In Virginia, a bill was introduced earlier this year that would have greatly liberalized abortion in that state. When asked in a radio interview about the whether the bill would allow a fetus surviving abortion to be killed, Governor Ralph Northam created a major controversy with his answer that lent support to allowing such an infant to die.

In sharp contrast to New York and Governor Northam, just this week the Alabama State Legislature passed, and the governor signed, what is viewed as the nation’s most restrictive abortion law. The Alabama law makes it a felony offense for doctors to perform or attempt to perform an abortion, allows no exceptions for rape of incest, but does permit abortions in the event the mother’s life is at risk.

But while Alabama’s law is the most restrictive state-level abortion statute, other states have recently enacted legislation that will have the effect of significantly reducing abortions.

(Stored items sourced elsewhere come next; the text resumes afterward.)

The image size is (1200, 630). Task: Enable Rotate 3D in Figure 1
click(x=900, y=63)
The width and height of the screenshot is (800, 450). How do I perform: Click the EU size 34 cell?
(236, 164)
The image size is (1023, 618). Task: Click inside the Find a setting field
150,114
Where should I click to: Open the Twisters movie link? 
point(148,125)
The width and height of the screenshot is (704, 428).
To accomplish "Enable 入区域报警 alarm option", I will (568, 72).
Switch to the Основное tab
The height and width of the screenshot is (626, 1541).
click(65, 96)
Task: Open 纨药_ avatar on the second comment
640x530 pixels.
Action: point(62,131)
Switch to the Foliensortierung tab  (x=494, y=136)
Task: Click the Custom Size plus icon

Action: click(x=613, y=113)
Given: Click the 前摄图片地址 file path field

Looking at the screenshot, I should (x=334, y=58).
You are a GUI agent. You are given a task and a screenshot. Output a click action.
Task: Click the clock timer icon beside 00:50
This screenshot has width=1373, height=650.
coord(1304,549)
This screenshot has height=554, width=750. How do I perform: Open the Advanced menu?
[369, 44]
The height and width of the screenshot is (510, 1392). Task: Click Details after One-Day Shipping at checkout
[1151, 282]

In 2019 five states – Georgia, Kentucky, Missouri, Mississippi and Ohio – have passed heartbeat bills, legislation designed to prohibit abortions after a fetal heartbeat is detected. Utah and Arkansas voted to limit abortions to the middle of the second trimester. Together with Alabama, this makes eight states in 2019 that have taken legislative action to restrict abortion.

Very clearly, when it comes to abortion America is a deeply divided nation.

With a majority conservative Supreme Court, it may well be, as several legal commentators have suggested, that state-level Republican legislators and governors have passed and signed into law these bills with an eye to challenging Roe v. Wade, the landmark 1973 decision legalizing abortion in all fifty states.

If these laws are challenged in court, as they surely will be, it is entirely possible that the challenges could begin working their way through the federal court system just as the 2020 presidential election is coming to a head. If that happens, abortion could become the lightening rod of the 2020 presidential election.

Below are a few of my observations on brewing conflict.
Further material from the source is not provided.